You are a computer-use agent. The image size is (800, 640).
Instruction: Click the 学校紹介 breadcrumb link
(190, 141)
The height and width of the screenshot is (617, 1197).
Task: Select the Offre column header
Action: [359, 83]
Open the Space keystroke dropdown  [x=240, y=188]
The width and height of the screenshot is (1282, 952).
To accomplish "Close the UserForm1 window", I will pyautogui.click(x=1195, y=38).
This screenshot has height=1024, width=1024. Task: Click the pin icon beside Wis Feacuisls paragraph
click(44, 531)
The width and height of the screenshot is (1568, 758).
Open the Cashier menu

## Written request
Pick out every line of the material above that contains the string "screenshot", and copy each one. Matching is case-sensitive.

## Written response
The height and width of the screenshot is (617, 1197).
The width and height of the screenshot is (1282, 952).
This screenshot has height=1024, width=1024. Task: Click the pin icon beside Wis Feacuisls paragraph
The width and height of the screenshot is (1568, 758).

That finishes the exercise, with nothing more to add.